隣人は変人です
「なになに。恋人にしてくれるのぉ~。葵うれしい~ぃ」
「ムダに語尾を伸ばすな!!」
向き合って座る小さなコタツの上には、湯気がホカホカ出てて、甘い香りがする葵ちゃん特製のクリームシチュー。
「で。私ったら声に出てた?」
「うん。出てた。春花ちゃんはオレの恋人になりたいの?」
何? この上から目線は!!
「いいえ。結構です。変態セクハラ親父は間に合ってますから」
「ひっでぇなぁ。オレ。こんなにつくしてんのに」
言葉だけ聞くと、男女の甘い会話のように聞こえるが、ケティちゃんのトレーナーを来た彼と、ピンクの水玉のモコモコ部屋着を来た私。

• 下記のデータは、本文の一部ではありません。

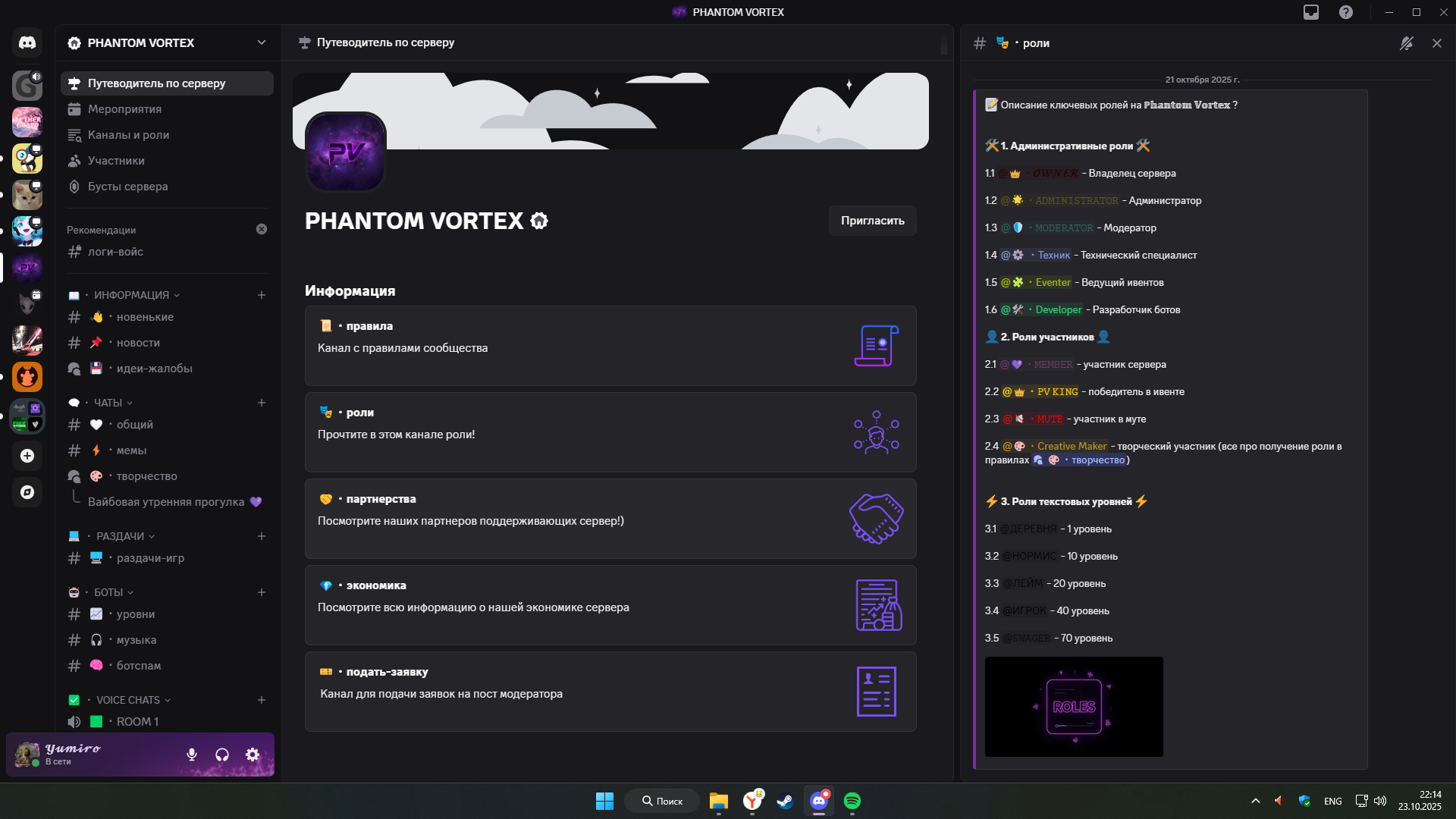This screenshot has width=1456, height=819.
Task: Open Discord direct messages home icon
Action: click(x=27, y=43)
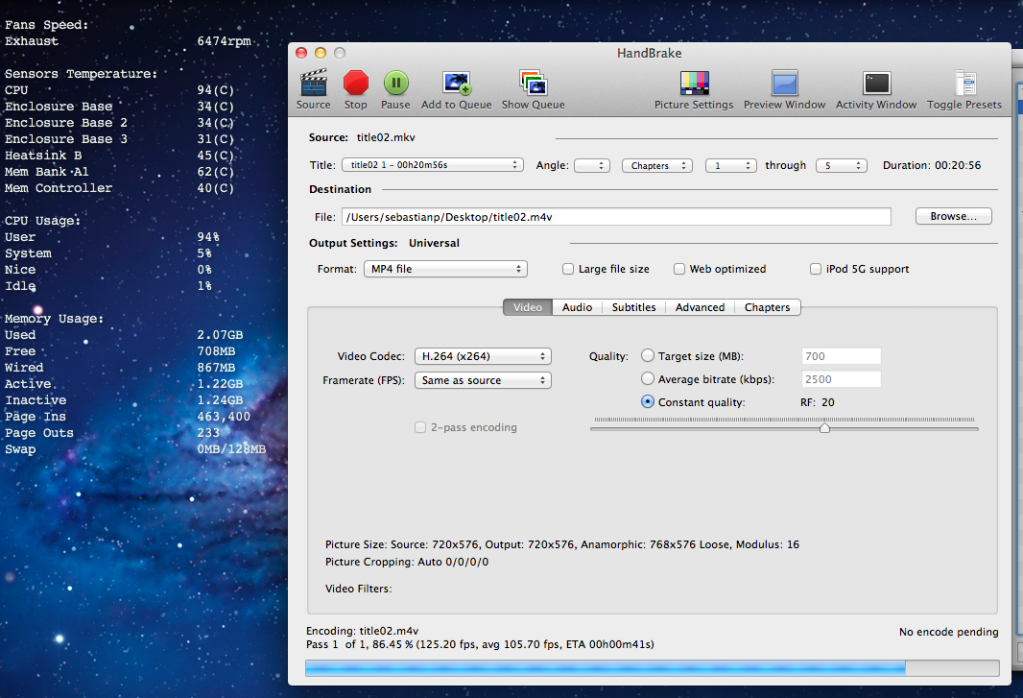Open the Video Codec dropdown

(483, 356)
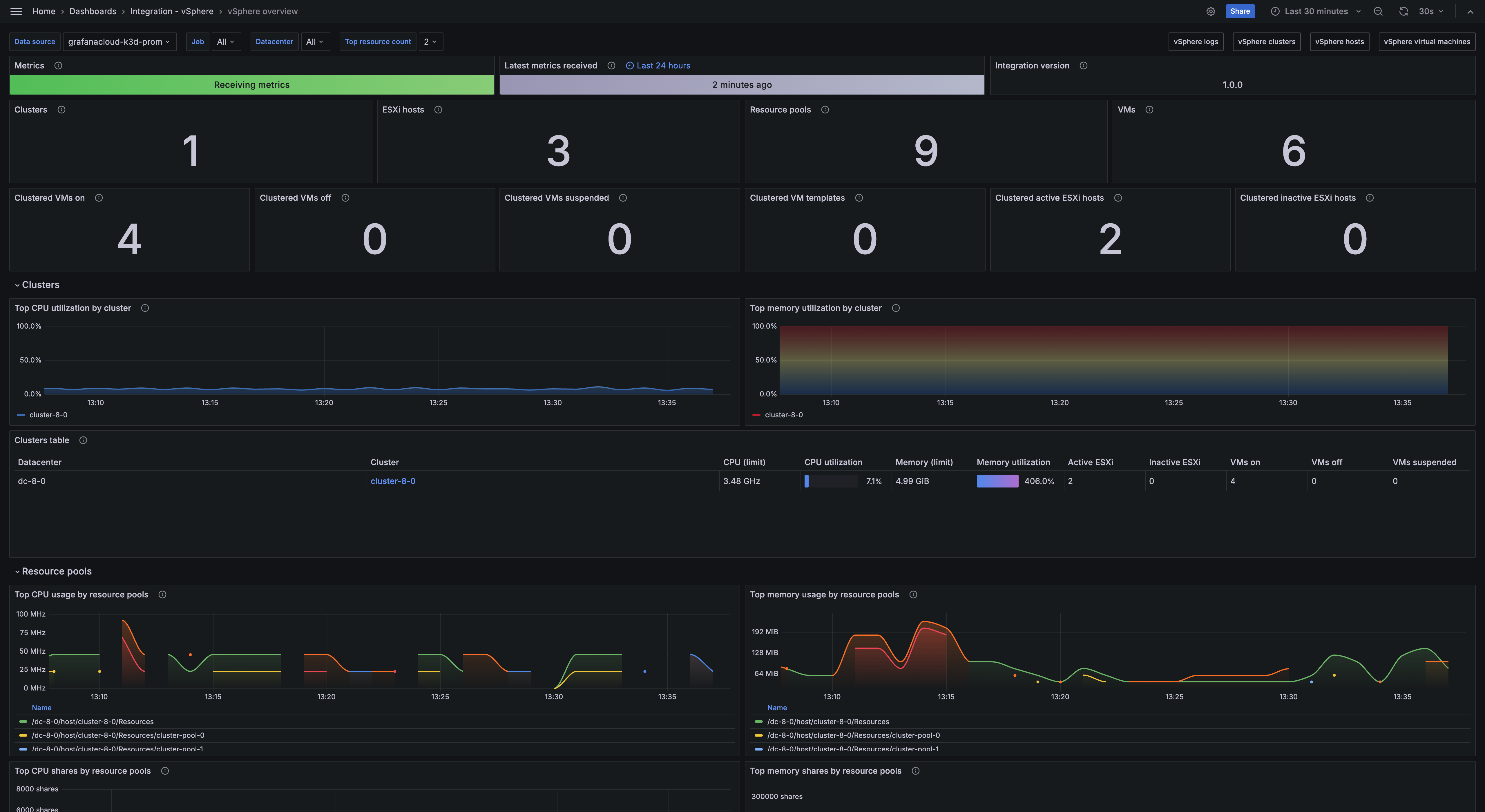Refresh the dashboard with the refresh icon

[x=1404, y=11]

内装も白とピンクと茶色でコーディネートされた乙女な部屋で、私のお気に入りのかわいいコタツに足を突っ込み、目の前にはホカホカシチュー。
傍目から見れば、高校生のガールズトークお泊まり会のような光景だろう。
実際。口では色々言ってるが、私達の間に甘い雰囲気は一切ない。まるで一見本当に姉妹のような仲なのだ。
「さっ。春花ちゃんも食べましょ」
甘い香りのするシチューは、一口食べるとすごくホッとする優しいお味だった。
私達の関係は?
友達?
ううん。何だかとっても不思議な関係だった。